Using a Printer as a Sensitometer
A widely used and invaluable technique that is essential in duplication is
the production of a "print through". In order to establish that an
image is printed onto the required straight-line portion of a duplicating
material it is necessary to print a series of exposures from the original
material onto the duplicating film. This can be done in several simple ways.
- Print a standard negative
that includes a small step wedge, onto the duplication stock. The standard
negative can be one produced by the Society of Motion Picture and
Television Engineers in USA, or the British Kinematographic Sound and
Television Society in the UK, or one produced locally by a laboratory. In
every case the grey scale should be large enough to measure with a 3mm
densitometer aperture. The steps can be marked as corresponding to the
highest and lowest discernible densities that exist within original work
images, and used for the density plots in the set-up procedures described
below. This procedure is less accurate than using a control strip, as
there are fewer steps and it is less easy to interpolate. The standard
negative is particularly appropriate to the LAD system.

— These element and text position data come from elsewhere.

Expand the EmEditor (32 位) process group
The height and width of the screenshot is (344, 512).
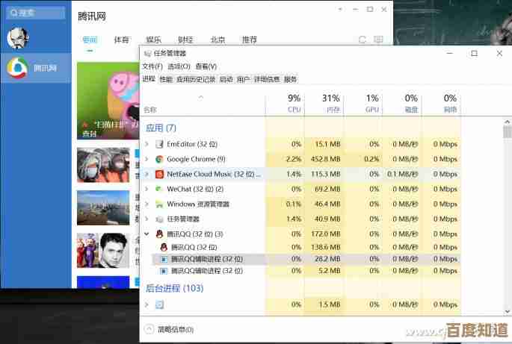click(x=146, y=144)
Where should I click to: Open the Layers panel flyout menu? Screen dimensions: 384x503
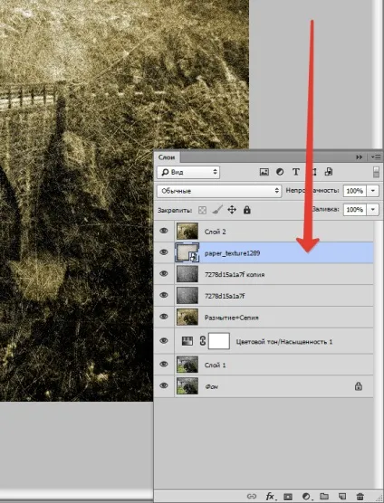point(375,157)
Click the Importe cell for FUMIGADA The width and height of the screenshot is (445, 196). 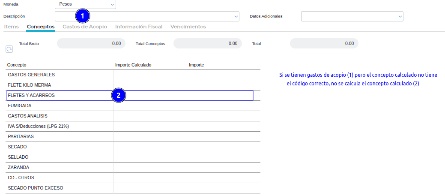223,106
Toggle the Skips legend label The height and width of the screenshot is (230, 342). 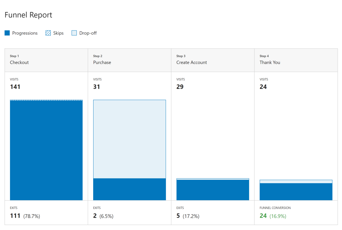[58, 33]

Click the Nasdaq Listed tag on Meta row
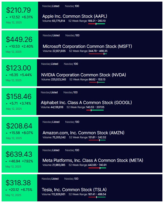point(51,150)
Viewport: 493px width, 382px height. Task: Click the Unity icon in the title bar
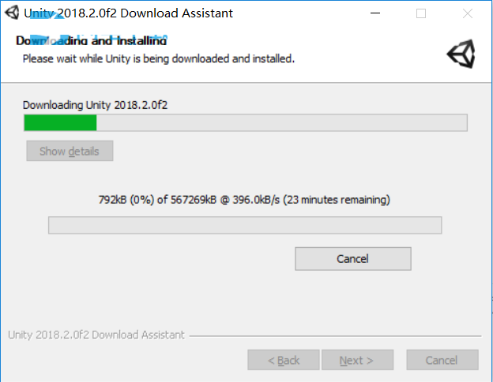[x=12, y=13]
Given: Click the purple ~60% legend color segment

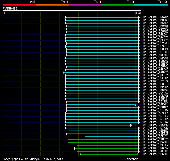Looking at the screenshot, I should click(x=85, y=5).
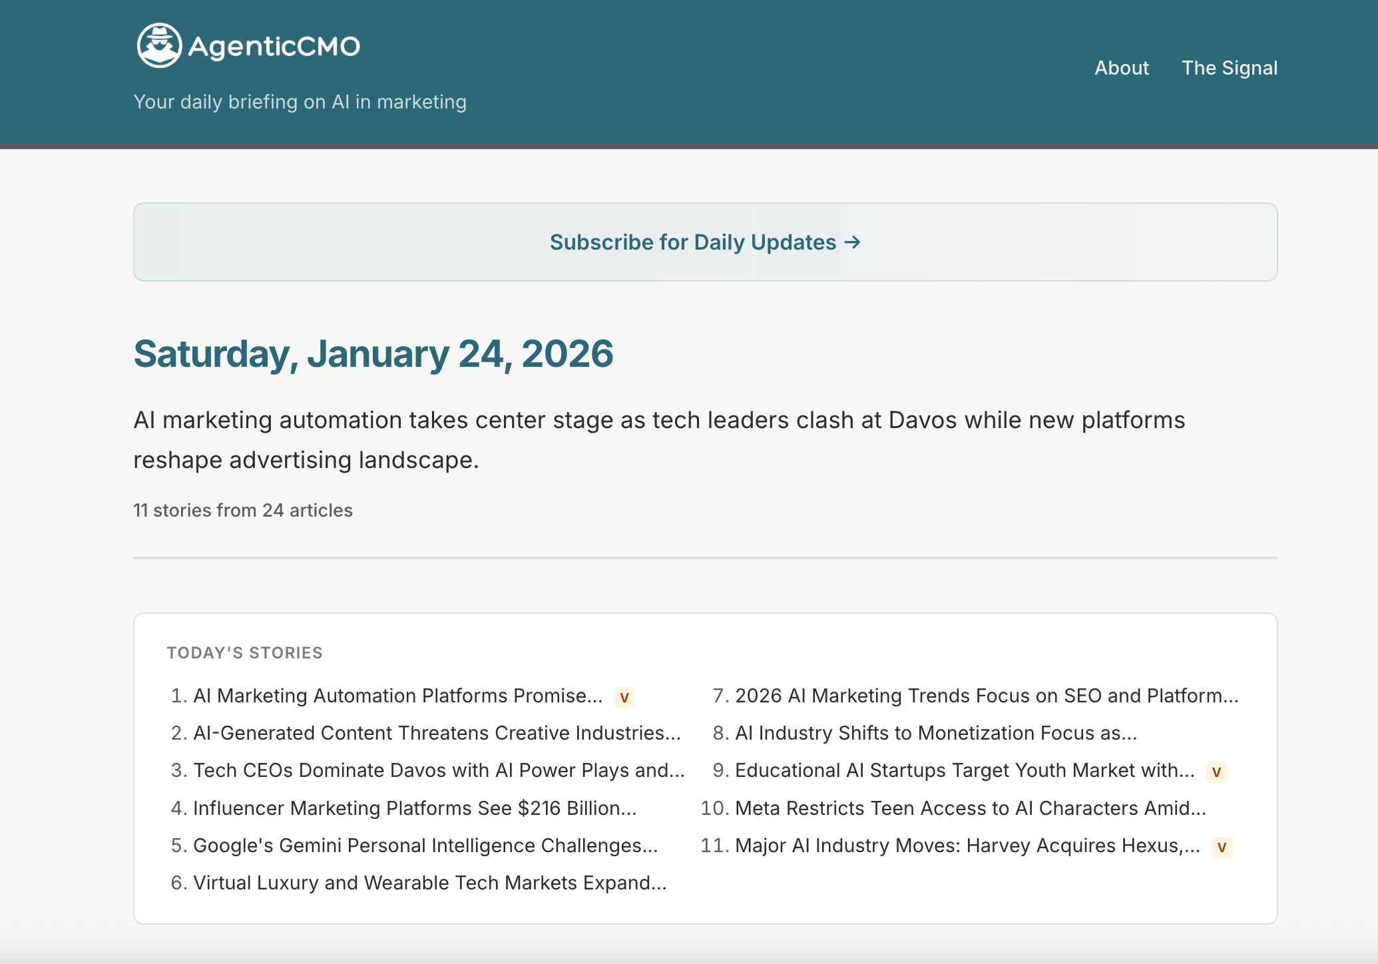Open Google's Gemini Personal Intelligence story

(x=425, y=845)
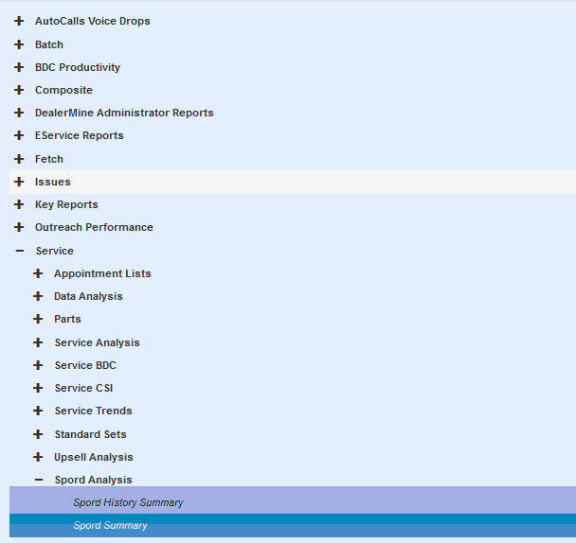Select the Upsell Analysis label
Viewport: 576px width, 543px height.
pyautogui.click(x=94, y=457)
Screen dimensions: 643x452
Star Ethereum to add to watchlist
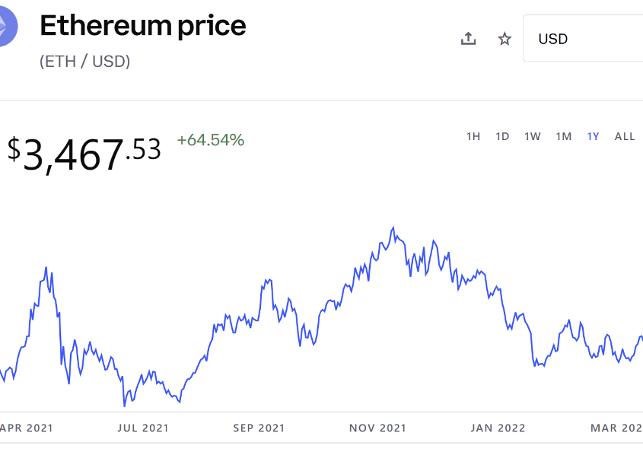(505, 39)
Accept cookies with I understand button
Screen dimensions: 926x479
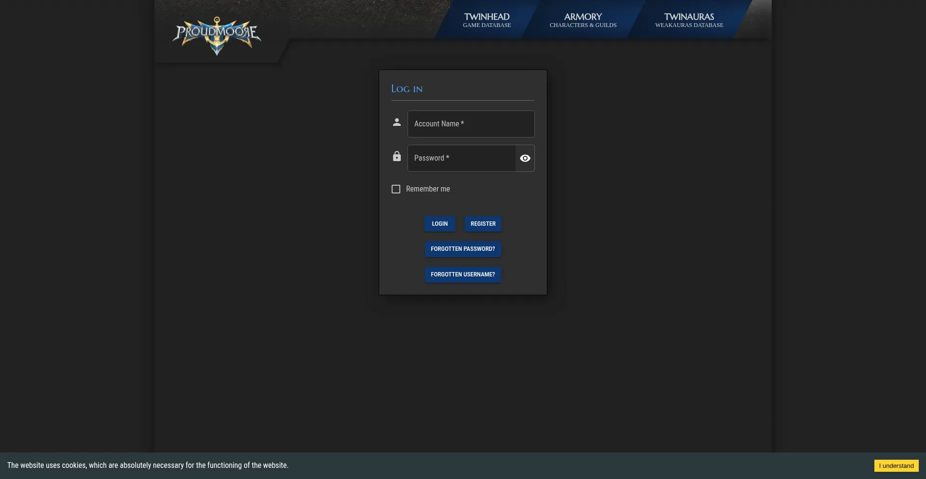896,465
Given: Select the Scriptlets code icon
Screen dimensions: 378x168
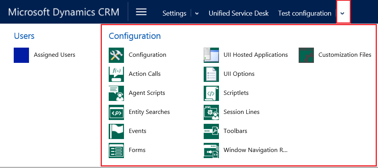Looking at the screenshot, I should click(211, 93).

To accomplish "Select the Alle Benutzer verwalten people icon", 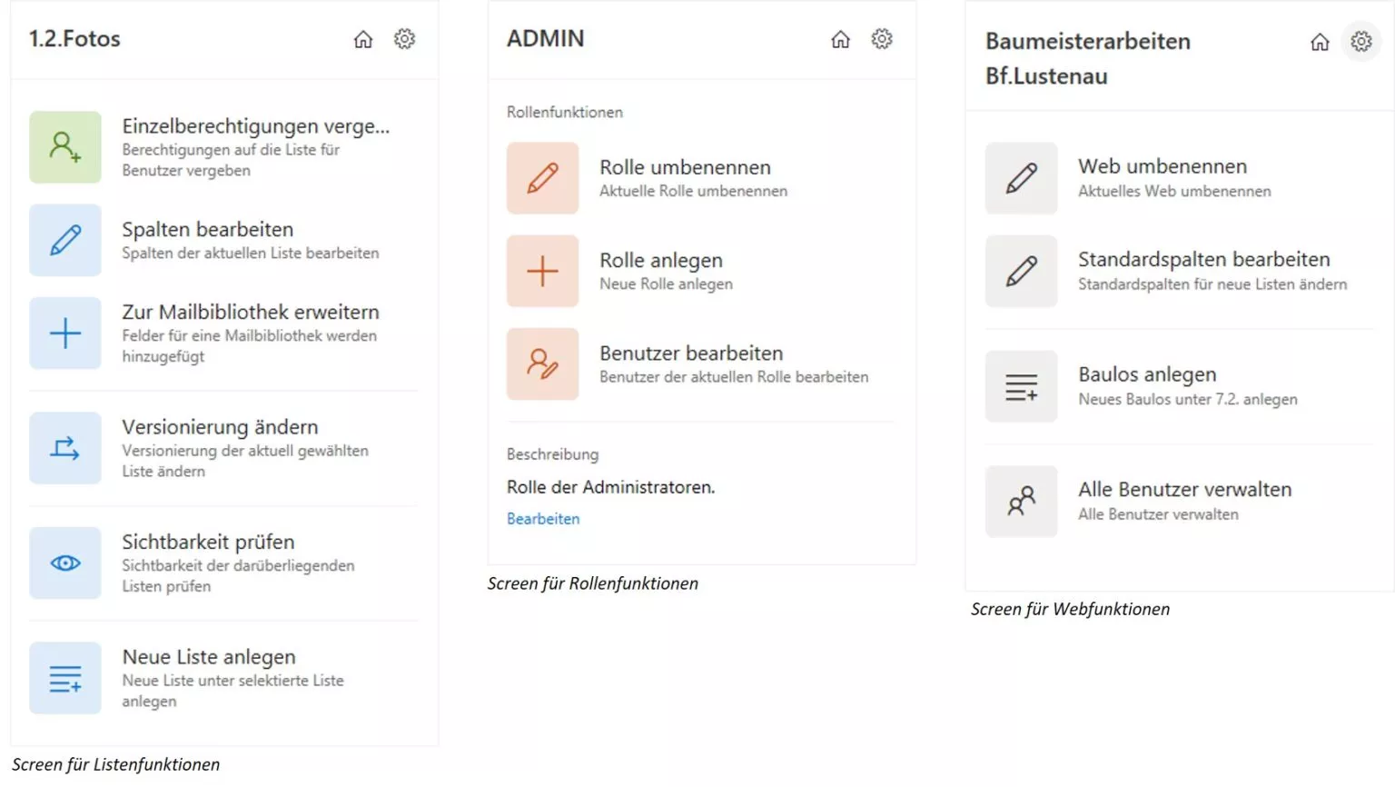I will (1021, 501).
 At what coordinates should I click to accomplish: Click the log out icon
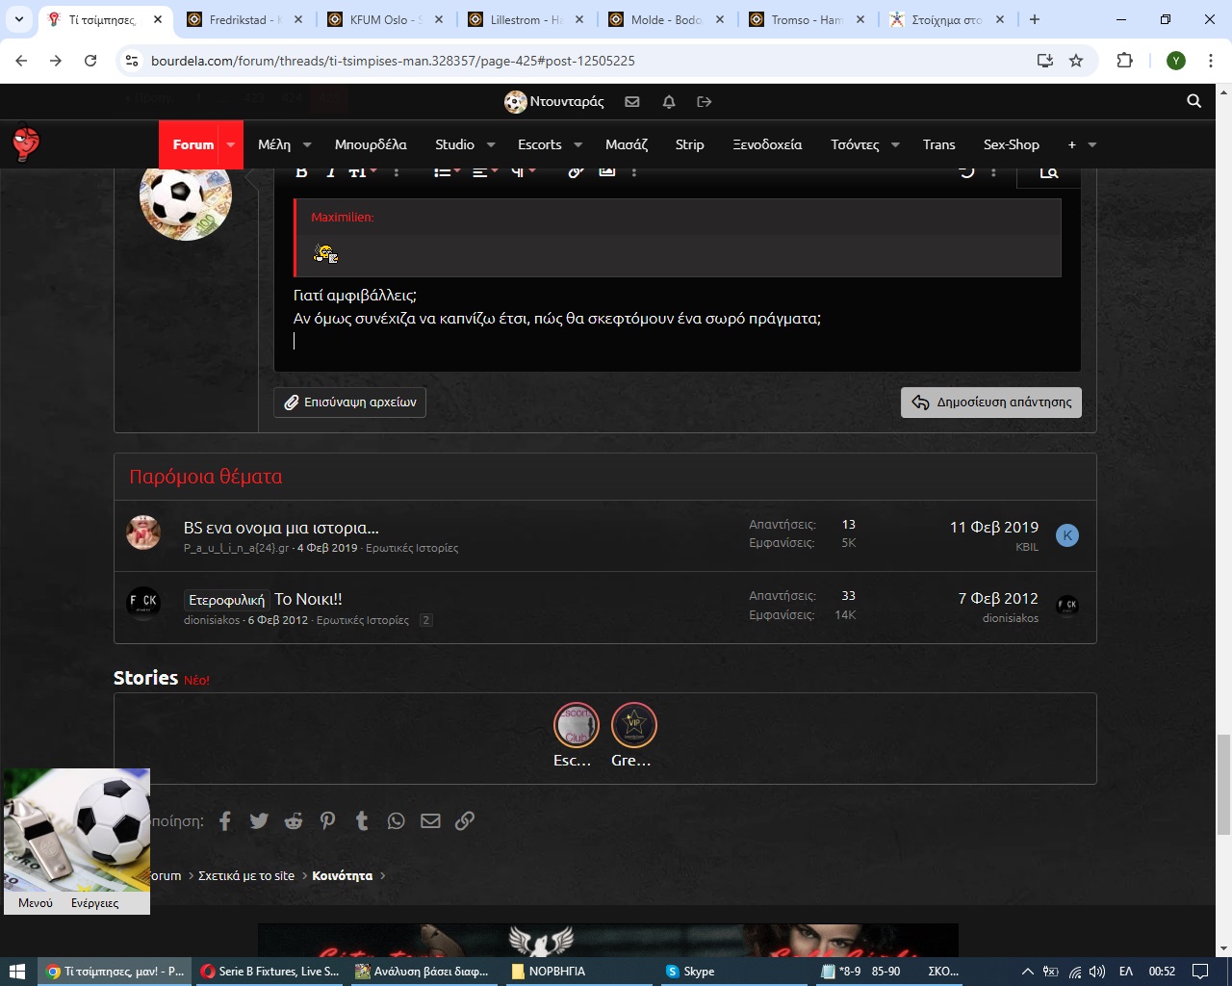tap(705, 101)
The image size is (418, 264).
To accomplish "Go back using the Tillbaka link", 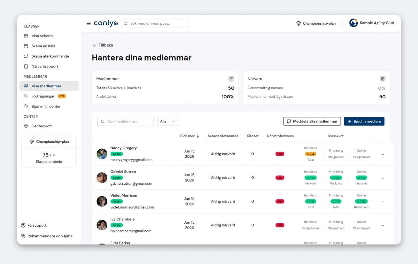I will (103, 45).
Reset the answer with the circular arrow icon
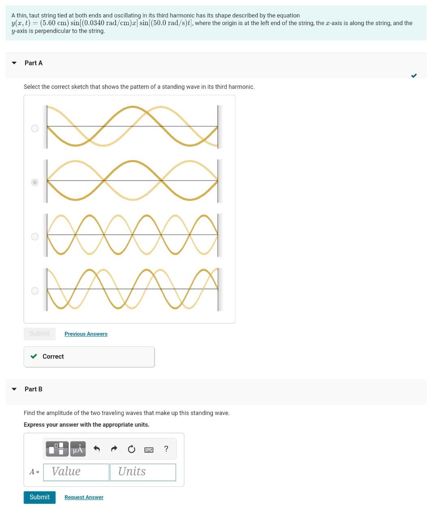This screenshot has height=516, width=438. [131, 449]
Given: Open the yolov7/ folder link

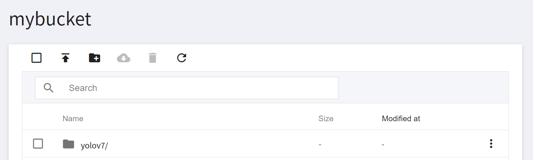Looking at the screenshot, I should (x=94, y=145).
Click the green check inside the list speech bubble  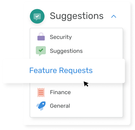pos(41,50)
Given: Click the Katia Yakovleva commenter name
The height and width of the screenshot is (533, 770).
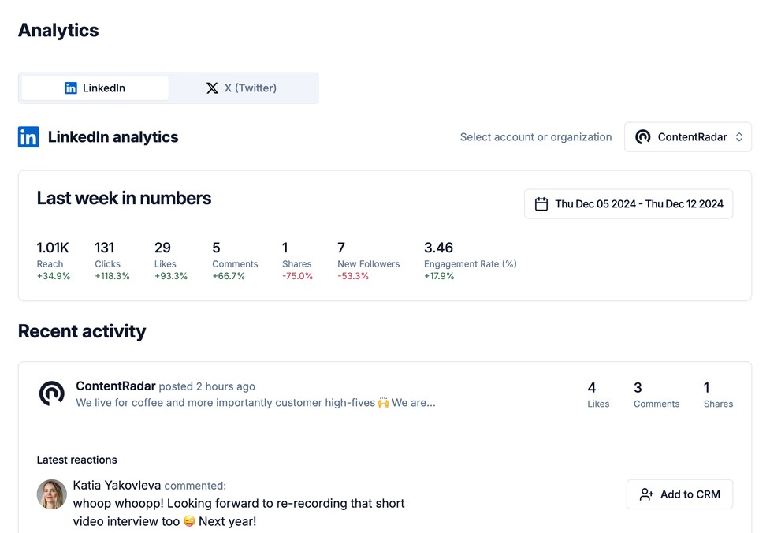Looking at the screenshot, I should [117, 486].
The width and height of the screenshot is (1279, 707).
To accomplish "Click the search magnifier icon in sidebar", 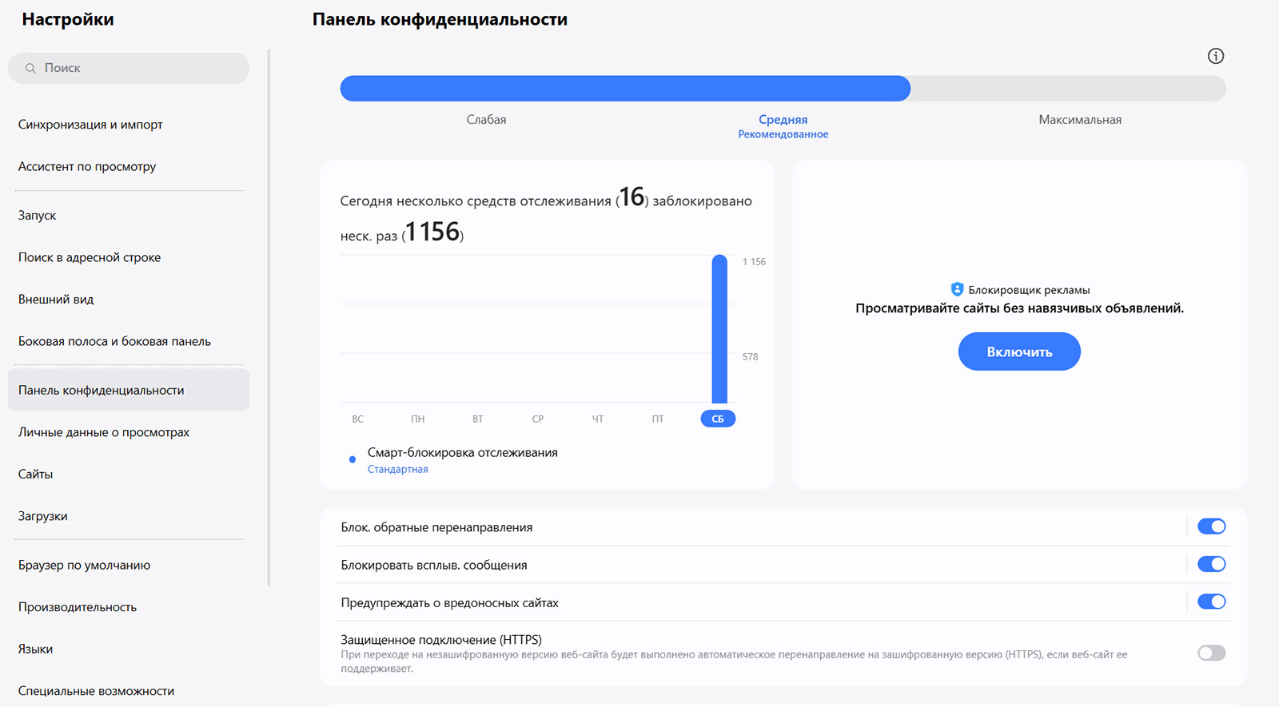I will [x=30, y=69].
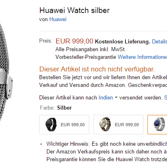Click the red EUR 999,00 price
Screen dimensions: 167x164
pos(75,41)
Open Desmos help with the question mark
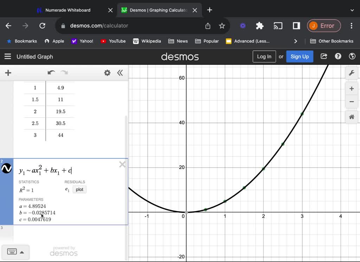Viewport: 360px width, 262px height. click(338, 56)
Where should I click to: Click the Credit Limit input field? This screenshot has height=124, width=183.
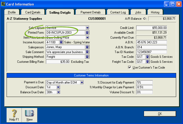click(x=151, y=28)
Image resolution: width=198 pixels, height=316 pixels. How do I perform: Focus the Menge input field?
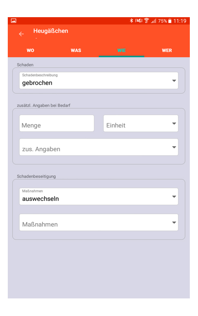(56, 123)
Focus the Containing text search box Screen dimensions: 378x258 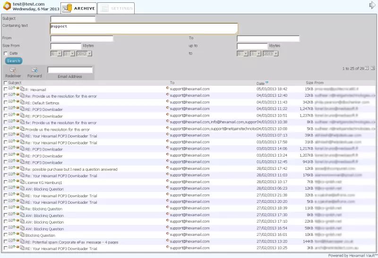pos(144,28)
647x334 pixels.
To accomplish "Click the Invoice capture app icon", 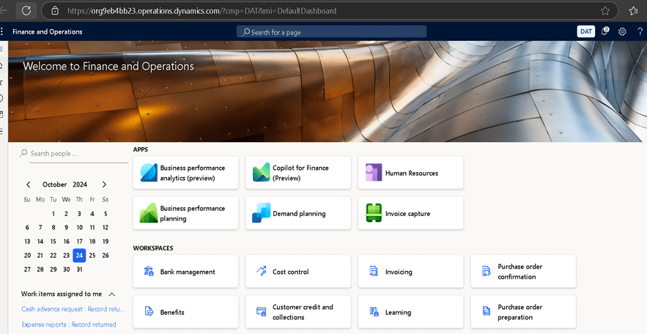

- A control strip exposed by a
sensitometer and processed for process control purposes can be used as a
test strip. The steps that correspond to the highest and lowest image
densities can be marked on a control strip and the "print
through" image of this strip will show the resulting densities. This
technique is the one most often used in the 2-point set up procedures that
follow.
The procedure is most easily used on a rotary contact printer, but an
optical printer can still produce sufficient of each step to be read in a
densitometer even though a frame line may obscure some of each step.